=== EXERCISE PROMPT ===
Given the entries that follow, write out exactly the lines starting at the one containing "Open the Rules & Regs menu" and ending at the one containing "Click the 34 references CodeLens link", both ends included, and only those.

◇ ◇ ◇ ◇

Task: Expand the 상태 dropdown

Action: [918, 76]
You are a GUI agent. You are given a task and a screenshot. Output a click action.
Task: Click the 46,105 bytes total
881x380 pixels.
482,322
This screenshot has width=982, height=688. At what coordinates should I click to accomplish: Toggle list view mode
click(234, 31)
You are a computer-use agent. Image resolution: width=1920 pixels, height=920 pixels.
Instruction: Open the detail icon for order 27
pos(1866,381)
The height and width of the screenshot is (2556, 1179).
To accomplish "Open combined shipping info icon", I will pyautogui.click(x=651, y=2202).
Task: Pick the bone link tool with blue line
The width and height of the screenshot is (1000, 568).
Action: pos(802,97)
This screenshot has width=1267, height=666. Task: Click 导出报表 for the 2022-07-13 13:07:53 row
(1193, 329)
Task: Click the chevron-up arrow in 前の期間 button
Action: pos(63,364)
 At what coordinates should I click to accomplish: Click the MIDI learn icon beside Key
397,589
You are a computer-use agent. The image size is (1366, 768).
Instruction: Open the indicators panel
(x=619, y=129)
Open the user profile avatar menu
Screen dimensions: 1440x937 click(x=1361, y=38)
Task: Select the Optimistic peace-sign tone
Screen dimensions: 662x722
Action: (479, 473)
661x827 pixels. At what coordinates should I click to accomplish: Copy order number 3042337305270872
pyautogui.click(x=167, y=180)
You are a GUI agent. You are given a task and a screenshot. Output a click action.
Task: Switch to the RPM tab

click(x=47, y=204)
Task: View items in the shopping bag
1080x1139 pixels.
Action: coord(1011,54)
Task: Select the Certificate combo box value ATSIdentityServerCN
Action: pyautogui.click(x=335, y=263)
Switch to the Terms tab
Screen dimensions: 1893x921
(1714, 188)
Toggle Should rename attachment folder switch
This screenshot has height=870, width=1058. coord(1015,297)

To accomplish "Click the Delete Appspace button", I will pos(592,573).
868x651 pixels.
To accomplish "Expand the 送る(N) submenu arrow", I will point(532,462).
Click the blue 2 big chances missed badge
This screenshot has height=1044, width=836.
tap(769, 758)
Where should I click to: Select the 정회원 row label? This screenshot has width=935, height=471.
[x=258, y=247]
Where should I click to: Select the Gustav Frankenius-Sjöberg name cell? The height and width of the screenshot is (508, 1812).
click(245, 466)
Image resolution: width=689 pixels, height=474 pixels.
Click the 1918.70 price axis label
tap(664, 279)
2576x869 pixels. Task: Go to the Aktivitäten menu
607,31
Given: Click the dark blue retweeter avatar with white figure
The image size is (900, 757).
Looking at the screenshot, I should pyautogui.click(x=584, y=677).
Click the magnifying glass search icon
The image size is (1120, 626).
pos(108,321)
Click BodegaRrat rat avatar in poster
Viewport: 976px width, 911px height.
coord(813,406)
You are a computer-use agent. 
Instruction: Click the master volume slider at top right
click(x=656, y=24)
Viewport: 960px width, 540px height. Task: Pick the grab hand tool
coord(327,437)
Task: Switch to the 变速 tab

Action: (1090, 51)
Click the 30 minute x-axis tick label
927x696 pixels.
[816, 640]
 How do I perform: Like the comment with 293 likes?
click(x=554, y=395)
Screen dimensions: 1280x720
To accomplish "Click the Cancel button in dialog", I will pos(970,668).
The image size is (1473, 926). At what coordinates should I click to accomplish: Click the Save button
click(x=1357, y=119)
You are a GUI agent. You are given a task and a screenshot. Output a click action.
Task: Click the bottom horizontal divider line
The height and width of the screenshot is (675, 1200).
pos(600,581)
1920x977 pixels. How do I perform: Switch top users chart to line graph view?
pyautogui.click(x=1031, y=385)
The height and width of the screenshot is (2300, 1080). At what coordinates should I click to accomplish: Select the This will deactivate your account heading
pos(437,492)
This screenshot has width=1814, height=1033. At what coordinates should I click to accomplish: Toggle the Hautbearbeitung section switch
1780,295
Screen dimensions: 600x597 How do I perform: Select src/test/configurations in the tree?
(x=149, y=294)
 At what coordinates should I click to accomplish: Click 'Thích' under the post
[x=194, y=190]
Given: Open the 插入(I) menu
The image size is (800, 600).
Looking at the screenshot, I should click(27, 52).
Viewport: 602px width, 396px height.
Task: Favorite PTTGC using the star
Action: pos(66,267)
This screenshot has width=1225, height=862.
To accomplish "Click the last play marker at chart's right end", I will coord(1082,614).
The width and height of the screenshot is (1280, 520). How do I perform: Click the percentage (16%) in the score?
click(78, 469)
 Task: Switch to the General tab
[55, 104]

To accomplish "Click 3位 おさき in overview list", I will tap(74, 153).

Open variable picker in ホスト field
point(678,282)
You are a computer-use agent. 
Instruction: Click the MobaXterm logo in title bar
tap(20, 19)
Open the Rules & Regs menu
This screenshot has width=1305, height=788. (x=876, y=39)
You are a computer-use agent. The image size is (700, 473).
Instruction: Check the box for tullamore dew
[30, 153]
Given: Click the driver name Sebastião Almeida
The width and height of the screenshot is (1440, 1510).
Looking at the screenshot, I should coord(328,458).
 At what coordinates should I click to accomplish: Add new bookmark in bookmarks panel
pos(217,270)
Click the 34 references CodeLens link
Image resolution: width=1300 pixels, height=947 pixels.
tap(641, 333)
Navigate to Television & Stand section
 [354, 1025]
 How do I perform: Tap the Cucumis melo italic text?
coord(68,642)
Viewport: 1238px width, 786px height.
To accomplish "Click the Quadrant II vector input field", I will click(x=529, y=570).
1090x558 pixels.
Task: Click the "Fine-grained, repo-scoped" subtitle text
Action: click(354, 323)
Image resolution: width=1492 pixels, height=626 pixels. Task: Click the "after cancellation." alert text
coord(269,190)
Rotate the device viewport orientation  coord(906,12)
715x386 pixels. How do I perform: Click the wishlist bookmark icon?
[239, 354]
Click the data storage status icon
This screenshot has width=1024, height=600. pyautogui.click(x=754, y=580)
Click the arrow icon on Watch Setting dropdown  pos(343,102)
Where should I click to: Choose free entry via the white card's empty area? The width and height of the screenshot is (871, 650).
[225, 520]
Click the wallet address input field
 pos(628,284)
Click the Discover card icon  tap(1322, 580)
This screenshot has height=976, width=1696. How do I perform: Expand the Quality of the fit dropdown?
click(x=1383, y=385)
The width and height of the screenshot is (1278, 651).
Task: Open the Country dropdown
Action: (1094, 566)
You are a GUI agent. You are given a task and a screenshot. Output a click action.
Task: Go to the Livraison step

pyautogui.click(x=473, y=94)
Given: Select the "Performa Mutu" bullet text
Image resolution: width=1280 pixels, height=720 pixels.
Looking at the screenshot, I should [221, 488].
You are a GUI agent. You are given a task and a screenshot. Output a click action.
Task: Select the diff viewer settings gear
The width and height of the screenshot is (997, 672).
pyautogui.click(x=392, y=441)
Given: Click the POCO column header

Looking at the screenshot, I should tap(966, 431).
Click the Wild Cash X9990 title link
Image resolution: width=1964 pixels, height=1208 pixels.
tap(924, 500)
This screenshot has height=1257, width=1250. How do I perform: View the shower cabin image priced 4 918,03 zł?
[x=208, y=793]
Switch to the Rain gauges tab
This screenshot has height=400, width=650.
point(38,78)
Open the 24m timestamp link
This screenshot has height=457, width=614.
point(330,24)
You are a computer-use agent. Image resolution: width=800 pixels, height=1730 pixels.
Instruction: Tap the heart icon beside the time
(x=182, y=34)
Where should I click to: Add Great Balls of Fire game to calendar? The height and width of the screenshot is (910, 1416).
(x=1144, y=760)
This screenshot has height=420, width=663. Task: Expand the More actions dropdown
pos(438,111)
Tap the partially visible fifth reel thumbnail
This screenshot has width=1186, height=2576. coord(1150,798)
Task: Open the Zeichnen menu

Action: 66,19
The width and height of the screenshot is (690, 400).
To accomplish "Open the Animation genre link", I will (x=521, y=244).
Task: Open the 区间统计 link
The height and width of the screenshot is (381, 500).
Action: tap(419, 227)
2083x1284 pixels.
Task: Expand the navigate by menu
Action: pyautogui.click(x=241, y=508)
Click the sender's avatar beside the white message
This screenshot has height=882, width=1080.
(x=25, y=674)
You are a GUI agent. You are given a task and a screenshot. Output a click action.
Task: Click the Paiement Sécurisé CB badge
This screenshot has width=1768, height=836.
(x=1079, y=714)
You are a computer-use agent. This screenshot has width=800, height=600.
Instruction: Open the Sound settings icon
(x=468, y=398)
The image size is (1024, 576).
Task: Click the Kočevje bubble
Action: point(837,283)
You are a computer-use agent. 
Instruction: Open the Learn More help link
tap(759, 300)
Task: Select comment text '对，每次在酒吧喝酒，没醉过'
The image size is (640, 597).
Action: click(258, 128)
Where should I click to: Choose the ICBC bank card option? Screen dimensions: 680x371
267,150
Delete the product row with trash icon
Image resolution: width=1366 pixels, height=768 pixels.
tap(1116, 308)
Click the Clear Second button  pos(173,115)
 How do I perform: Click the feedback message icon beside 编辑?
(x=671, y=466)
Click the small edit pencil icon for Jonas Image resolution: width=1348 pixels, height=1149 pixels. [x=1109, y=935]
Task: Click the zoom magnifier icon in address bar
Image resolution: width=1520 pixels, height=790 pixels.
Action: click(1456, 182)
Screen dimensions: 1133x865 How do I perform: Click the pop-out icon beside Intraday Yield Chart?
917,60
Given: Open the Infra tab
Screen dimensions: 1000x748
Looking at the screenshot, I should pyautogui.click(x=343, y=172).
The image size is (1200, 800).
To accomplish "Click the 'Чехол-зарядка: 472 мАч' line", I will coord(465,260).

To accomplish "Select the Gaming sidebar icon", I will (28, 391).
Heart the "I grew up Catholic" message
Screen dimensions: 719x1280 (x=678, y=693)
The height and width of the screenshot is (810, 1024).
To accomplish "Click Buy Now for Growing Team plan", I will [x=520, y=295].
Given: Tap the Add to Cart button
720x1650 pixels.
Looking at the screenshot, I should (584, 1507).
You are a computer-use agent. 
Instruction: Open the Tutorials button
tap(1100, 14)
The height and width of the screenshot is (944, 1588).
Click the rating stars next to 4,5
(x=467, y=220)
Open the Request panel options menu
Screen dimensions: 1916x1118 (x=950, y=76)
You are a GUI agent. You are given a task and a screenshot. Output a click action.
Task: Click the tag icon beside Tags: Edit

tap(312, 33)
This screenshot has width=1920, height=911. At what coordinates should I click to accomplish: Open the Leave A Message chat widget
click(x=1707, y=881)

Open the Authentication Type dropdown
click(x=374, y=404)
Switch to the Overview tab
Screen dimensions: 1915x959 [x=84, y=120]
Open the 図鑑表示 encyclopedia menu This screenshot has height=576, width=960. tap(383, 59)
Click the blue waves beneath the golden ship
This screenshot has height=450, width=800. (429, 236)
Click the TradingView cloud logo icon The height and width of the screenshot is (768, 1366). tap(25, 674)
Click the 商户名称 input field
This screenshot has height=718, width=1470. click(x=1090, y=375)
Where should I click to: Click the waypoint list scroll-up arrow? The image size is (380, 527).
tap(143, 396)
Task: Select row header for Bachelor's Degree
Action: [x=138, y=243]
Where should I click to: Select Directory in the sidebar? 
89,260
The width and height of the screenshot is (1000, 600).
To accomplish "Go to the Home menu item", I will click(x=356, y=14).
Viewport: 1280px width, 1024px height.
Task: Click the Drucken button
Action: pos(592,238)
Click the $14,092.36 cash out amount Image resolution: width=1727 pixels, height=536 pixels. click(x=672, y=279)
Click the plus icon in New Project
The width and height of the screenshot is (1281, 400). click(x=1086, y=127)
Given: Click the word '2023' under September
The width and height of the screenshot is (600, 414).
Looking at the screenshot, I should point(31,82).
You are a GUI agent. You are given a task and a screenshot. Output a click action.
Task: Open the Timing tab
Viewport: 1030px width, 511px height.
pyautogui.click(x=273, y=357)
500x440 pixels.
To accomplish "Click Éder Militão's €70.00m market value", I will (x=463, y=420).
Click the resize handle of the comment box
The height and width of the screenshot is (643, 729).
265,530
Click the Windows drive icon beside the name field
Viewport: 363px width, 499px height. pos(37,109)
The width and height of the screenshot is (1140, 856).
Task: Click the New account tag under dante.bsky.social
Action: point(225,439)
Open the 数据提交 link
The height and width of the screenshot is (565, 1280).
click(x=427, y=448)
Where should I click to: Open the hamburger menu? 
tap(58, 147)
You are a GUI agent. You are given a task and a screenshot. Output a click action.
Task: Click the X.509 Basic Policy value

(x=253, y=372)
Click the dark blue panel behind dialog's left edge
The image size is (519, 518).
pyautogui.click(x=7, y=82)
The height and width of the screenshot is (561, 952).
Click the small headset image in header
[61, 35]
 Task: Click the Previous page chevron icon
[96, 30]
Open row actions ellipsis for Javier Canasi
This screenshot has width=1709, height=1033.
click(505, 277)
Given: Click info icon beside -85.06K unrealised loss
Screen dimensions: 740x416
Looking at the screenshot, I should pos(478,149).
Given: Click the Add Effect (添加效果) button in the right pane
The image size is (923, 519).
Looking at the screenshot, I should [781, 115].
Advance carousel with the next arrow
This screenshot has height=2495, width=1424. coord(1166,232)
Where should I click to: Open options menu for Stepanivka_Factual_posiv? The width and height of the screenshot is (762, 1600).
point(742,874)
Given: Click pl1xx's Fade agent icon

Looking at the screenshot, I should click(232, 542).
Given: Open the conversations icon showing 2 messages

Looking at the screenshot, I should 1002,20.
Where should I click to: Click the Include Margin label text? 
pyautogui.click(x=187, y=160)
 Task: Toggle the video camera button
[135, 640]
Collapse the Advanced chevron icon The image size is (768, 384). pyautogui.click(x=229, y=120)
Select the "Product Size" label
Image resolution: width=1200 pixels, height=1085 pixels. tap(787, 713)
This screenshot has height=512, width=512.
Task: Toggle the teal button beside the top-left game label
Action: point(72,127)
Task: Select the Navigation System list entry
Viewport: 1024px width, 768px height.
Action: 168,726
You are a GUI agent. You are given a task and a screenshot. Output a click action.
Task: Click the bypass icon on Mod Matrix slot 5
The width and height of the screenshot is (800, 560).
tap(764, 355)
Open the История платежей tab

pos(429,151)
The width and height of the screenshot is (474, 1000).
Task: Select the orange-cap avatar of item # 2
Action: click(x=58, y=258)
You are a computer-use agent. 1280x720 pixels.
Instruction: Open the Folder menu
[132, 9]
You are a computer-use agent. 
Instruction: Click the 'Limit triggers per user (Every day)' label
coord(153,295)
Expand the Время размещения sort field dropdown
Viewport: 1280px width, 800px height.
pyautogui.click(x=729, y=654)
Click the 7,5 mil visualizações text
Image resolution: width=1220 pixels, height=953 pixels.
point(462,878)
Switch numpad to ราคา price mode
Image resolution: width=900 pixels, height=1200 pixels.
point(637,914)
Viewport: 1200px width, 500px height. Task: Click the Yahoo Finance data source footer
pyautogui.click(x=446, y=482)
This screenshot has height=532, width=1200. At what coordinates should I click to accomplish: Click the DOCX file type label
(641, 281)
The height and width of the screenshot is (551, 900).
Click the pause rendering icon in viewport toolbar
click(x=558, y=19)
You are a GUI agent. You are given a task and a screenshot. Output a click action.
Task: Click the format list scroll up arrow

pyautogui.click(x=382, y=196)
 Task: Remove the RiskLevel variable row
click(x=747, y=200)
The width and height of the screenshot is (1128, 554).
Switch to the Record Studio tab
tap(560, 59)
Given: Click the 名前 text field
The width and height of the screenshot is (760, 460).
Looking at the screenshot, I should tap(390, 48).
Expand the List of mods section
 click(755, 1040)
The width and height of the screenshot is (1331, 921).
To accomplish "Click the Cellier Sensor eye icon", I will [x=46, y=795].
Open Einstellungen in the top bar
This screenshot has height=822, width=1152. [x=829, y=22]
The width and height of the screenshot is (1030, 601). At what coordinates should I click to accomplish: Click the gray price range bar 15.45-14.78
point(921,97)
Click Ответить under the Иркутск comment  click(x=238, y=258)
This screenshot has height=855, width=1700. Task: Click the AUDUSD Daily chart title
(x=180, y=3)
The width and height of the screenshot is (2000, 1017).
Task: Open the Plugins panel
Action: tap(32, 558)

◇ ◇ ◇ ◇

=== THE COMPLETED TASK ===
Open the Rules & Regs menu
This screenshot has width=1305, height=788. (x=876, y=39)
You are a computer-use agent. The image size is (700, 473).
Instruction: Check the box for tullamore dew
[30, 153]
Given: Click the driver name Sebastião Almeida
The width and height of the screenshot is (1440, 1510).
Looking at the screenshot, I should coord(328,458).
 At what coordinates should I click to accomplish: Add new bookmark in bookmarks panel
pos(217,270)
Click the 34 references CodeLens link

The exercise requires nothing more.